**Task description:**
The complete set of records below must be repeated precisely as given.

**Records to process:**
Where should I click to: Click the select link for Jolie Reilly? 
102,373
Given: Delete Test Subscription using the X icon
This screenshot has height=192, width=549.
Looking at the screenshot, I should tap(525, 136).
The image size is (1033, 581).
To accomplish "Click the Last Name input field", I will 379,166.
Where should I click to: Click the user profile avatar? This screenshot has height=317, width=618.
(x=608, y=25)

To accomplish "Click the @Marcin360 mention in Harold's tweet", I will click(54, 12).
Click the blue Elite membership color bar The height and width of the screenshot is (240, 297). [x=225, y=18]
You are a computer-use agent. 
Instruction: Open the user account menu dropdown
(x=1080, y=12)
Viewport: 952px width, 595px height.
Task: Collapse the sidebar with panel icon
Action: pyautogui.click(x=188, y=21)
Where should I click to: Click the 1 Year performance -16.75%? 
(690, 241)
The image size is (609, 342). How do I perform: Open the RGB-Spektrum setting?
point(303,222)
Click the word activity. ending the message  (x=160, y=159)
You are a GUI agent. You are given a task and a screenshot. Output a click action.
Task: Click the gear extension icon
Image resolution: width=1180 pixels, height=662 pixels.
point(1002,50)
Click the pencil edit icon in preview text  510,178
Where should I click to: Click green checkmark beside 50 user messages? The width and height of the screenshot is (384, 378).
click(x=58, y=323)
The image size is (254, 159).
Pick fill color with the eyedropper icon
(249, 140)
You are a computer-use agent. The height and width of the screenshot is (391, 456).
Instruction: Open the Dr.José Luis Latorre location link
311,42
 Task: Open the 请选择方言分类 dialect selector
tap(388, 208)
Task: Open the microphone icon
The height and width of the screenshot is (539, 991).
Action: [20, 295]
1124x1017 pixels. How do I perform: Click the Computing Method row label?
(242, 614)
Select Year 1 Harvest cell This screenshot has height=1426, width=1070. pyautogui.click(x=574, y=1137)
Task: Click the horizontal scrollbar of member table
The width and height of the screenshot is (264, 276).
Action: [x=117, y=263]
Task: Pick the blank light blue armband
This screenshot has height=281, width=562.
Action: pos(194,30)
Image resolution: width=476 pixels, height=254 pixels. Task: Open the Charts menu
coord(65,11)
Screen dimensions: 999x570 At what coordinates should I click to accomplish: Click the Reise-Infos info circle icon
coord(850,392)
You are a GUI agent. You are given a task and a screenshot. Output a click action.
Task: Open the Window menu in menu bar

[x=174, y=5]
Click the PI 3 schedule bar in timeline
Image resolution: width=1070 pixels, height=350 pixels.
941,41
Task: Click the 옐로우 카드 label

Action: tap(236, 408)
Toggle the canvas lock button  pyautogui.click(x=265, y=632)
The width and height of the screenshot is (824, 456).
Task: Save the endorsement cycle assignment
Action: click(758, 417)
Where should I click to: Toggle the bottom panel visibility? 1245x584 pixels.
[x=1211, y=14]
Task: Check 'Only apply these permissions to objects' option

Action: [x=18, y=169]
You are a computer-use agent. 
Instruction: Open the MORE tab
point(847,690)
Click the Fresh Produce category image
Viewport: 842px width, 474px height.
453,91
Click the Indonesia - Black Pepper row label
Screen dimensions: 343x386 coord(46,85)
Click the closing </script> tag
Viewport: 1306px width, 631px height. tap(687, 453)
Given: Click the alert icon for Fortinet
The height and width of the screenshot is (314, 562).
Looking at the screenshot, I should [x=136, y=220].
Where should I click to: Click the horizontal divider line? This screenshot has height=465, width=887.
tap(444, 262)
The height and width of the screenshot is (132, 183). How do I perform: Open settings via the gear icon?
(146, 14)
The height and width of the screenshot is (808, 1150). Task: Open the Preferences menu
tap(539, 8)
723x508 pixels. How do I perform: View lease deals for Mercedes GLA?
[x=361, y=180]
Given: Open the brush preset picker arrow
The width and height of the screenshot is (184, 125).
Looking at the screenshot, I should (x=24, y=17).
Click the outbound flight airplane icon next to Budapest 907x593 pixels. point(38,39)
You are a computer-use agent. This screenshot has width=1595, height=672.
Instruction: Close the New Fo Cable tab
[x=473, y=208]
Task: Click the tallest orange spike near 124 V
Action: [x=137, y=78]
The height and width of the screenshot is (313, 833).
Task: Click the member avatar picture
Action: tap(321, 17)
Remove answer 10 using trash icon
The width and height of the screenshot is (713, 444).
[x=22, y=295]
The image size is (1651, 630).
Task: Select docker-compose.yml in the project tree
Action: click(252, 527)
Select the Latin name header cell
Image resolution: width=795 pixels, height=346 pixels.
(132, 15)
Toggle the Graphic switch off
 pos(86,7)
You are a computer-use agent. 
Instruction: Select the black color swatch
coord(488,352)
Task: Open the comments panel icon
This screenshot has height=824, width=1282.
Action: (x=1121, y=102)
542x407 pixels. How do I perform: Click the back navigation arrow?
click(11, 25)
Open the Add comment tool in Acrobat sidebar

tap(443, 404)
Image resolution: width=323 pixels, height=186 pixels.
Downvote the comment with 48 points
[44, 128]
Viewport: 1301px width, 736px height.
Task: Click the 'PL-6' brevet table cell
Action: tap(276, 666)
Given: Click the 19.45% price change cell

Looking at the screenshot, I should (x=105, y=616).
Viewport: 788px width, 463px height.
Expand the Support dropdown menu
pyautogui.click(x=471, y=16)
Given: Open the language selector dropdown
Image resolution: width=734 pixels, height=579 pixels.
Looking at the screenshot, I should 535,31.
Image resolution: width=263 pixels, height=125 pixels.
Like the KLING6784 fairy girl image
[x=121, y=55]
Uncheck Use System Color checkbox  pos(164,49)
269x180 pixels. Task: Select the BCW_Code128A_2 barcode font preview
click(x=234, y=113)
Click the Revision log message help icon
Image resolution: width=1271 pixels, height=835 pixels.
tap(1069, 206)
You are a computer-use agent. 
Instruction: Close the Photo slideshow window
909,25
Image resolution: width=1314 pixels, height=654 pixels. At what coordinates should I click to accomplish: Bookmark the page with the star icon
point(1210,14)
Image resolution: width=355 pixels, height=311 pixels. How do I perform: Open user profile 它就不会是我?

**Solution for this problem:**
Where should I click to: Click the select link for Jolie Reilly? 
102,373
Given: Delete Test Subscription using the X icon
This screenshot has height=192, width=549.
Looking at the screenshot, I should tap(525, 136).
The image size is (1033, 581).
To accomplish "Click the Last Name input field", I will 379,166.
Where should I click to: Click the user profile avatar? This screenshot has height=317, width=618.
(x=608, y=25)

To accomplish "Click the @Marcin360 mention in Harold's tweet", I will click(54, 12).
Click the blue Elite membership color bar The height and width of the screenshot is (240, 297). [x=225, y=18]
You are a computer-use agent. 
Instruction: Open the user account menu dropdown
(x=1080, y=12)
Viewport: 952px width, 595px height.
Task: Collapse the sidebar with panel icon
Action: pyautogui.click(x=188, y=21)
Where should I click to: Click the 1 Year performance -16.75%? 
(690, 241)
The image size is (609, 342). How do I perform: Open the RGB-Spektrum setting?
point(303,222)
Click the word activity. ending the message  (x=160, y=159)
You are a GUI agent. You are given a task and a screenshot. Output a click action.
Task: Click the gear extension icon
Image resolution: width=1180 pixels, height=662 pixels.
point(1002,50)
Click the pencil edit icon in preview text  510,178
Where should I click to: Click green checkmark beside 50 user messages? The width and height of the screenshot is (384, 378).
click(x=58, y=323)
The image size is (254, 159).
Pick fill color with the eyedropper icon
(249, 140)
You are a computer-use agent. The height and width of the screenshot is (391, 456).
Instruction: Open the Dr.José Luis Latorre location link
311,42
 Task: Open the 请选择方言分类 dialect selector
tap(388, 208)
Task: Open the microphone icon
The height and width of the screenshot is (539, 991).
Action: [20, 295]
1124x1017 pixels. How do I perform: Click the Computing Method row label?
(242, 614)
Select Year 1 Harvest cell This screenshot has height=1426, width=1070. pyautogui.click(x=574, y=1137)
Task: Click the horizontal scrollbar of member table
The width and height of the screenshot is (264, 276).
Action: [x=117, y=263]
Task: Pick the blank light blue armband
This screenshot has height=281, width=562.
Action: pos(194,30)
Image resolution: width=476 pixels, height=254 pixels. Task: Open the Charts menu
coord(65,11)
Screen dimensions: 999x570 At what coordinates should I click to accomplish: Click the Reise-Infos info circle icon
coord(850,392)
You are a GUI agent. You are given a task and a screenshot. Output a click action.
Task: Open the Window menu in menu bar

[x=174, y=5]
Click the PI 3 schedule bar in timeline
Image resolution: width=1070 pixels, height=350 pixels.
941,41
Task: Click the 옐로우 카드 label

Action: tap(236, 408)
Toggle the canvas lock button  pyautogui.click(x=265, y=632)
The width and height of the screenshot is (824, 456).
Task: Save the endorsement cycle assignment
Action: click(758, 417)
Where should I click to: Toggle the bottom panel visibility? 1245x584 pixels.
[x=1211, y=14]
Task: Check 'Only apply these permissions to objects' option

Action: [x=18, y=169]
You are a computer-use agent. 
Instruction: Open the MORE tab
point(847,690)
Click the Fresh Produce category image
Viewport: 842px width, 474px height.
453,91
Click the Indonesia - Black Pepper row label
Screen dimensions: 343x386 coord(46,85)
Click the closing </script> tag
Viewport: 1306px width, 631px height. tap(687, 453)
Given: Click the alert icon for Fortinet
The height and width of the screenshot is (314, 562).
Looking at the screenshot, I should [x=136, y=220].
Where should I click to: Click the horizontal divider line? This screenshot has height=465, width=887.
tap(444, 262)
The height and width of the screenshot is (132, 183). How do I perform: Open settings via the gear icon?
(146, 14)
The height and width of the screenshot is (808, 1150). Task: Open the Preferences menu
tap(539, 8)
723x508 pixels. How do I perform: View lease deals for Mercedes GLA?
[x=361, y=180]
Given: Open the brush preset picker arrow
The width and height of the screenshot is (184, 125).
Looking at the screenshot, I should (x=24, y=17).
Click the outbound flight airplane icon next to Budapest 907x593 pixels. point(38,39)
You are a computer-use agent. This screenshot has width=1595, height=672.
Instruction: Close the New Fo Cable tab
[x=473, y=208]
Task: Click the tallest orange spike near 124 V
Action: [x=137, y=78]
The height and width of the screenshot is (313, 833).
Task: Click the member avatar picture
Action: tap(321, 17)
Remove answer 10 using trash icon
The width and height of the screenshot is (713, 444).
[x=22, y=295]
The image size is (1651, 630).
Task: Select docker-compose.yml in the project tree
Action: click(252, 527)
Select the Latin name header cell
Image resolution: width=795 pixels, height=346 pixels.
(132, 15)
Toggle the Graphic switch off
 pos(86,7)
You are a computer-use agent. 
Instruction: Select the black color swatch
coord(488,352)
Task: Open the comments panel icon
This screenshot has height=824, width=1282.
Action: (x=1121, y=102)
542x407 pixels. How do I perform: Click the back navigation arrow?
click(11, 25)
Open the Add comment tool in Acrobat sidebar

tap(443, 404)
Image resolution: width=323 pixels, height=186 pixels.
Downvote the comment with 48 points
[44, 128]
Viewport: 1301px width, 736px height.
Task: Click the 'PL-6' brevet table cell
Action: tap(276, 666)
Given: Click the 19.45% price change cell

Looking at the screenshot, I should (x=105, y=616).
Viewport: 788px width, 463px height.
Expand the Support dropdown menu
pyautogui.click(x=471, y=16)
Given: Open the language selector dropdown
Image resolution: width=734 pixels, height=579 pixels.
Looking at the screenshot, I should 535,31.
Image resolution: width=263 pixels, height=125 pixels.
Like the KLING6784 fairy girl image
[x=121, y=55]
Uncheck Use System Color checkbox  pos(164,49)
269x180 pixels. Task: Select the BCW_Code128A_2 barcode font preview
click(x=234, y=113)
Click the Revision log message help icon
Image resolution: width=1271 pixels, height=835 pixels.
tap(1069, 206)
You are a computer-use agent. 
Instruction: Close the Photo slideshow window
909,25
Image resolution: width=1314 pixels, height=654 pixels. At what coordinates should I click to accomplish: Bookmark the page with the star icon
point(1210,14)
Image resolution: width=355 pixels, height=311 pixels. How do I perform: Open user profile 它就不会是我?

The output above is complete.